Since the beginning of their career, Dawes has released an album almost every year or two, starting with their debut album Northern Hills in 2009. The group has seen eight more albums in the 11-plus years of its existence – no small feat for an artist with a career-long average of four or five albums.

From their debut in 2009 to their release in 2020, good luck with anything, the group has experienced evolution and maturity since its inception, especially in lyrical content. Evolving from the limits of relationships and breakups, Dawes came of age by immersing himself in the subject of humanity and learning to face the awkwardness of it with confidence.

Goldsmith says their process lives at the time of recording, flowing freely from minute to minute. Once completed, they move on, leaving no room for detail.

“We make a record, we go on tour and we start thinking about the next one,” Goldsmith told American Songwriter. “And so many of my heroes and musicians and such have always been those kind of people who kept coming back to the plate again and again and getting more bats.”

This attitude towards music, says Goldsmith, is what keeps pressure and expectations at bay. When he looks around at the artists who take a good four or five years to produce their next album, he finds that fans will raise their expectations to impossible levels, often shrouding the next project in that unreachable shadow of anticipation.

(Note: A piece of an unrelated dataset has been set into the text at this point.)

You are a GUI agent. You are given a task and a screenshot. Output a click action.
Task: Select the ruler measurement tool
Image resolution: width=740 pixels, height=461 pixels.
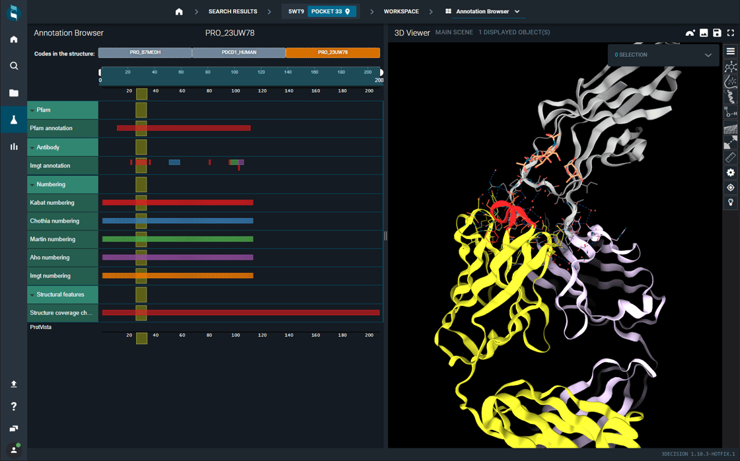(730, 157)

“When these artists go away for a minute, the longer that time lasts, the more I anticipate something big, because he’s a fan,” he says. “It’s not like I’m not lifting my finger on anybody, but I’m just like, I can’t wait to hear what you guys have been doing for four years. And then it shapes my impression before I even have it And when I look at going back to big influences, especially like old jazz, it’s gonna be crazy for a jazz artist not to be in the studio for a year, twice in a year. They’re still there. They’re doing records in a day. They write songs fast. They fidget all the time. And I think in a way, us with a really fast clip of releases, it kind of shows that it’s just a step on the way.

“It’s a moment with Dawes,” Goldsmith says. “That’s not the destination.”

This attitude is abundant in their 2020 record good luck with anything, that offers an acceptance of the world and its flaws as it is. This “live and let live” perspective is what Dawes embodied for the record, but as a way to shape their future careers.

As a fan of laid-back folk favorites such as Joni Mitchell and Bob Dylan, Goldsmith says the natural urge to keep performing, writing and touring keeps the fear of waiting at bay.

“When I listen to any Neil Young record, when I listen to any Franks Zappa or The Dead or Joni recording, I get that sense of urgency, you don’t think about it too much,” says -he. “This is being created, written, recorded, and then in a very creative way they let it go because it’s over. It’s behind them now.

“And for me, I feel less pressure to make one record a year than the thought of waiting five years,” Goldsmith adds. “It seems a lot scarier to me. It doesn’t feel like a break. Looks like we better correct ourselves.

Continuing with their driven spirit, Dawes joins Head and Heart this spring for their ‘Every Shade of Blue’ tour alongside Shakey Graves and Jade Bird. The tour officially begins May 20 in St. Petersburg, Florida. Click here for tickets.

Listen to their title track from their latest album, good luck with anythingbelow.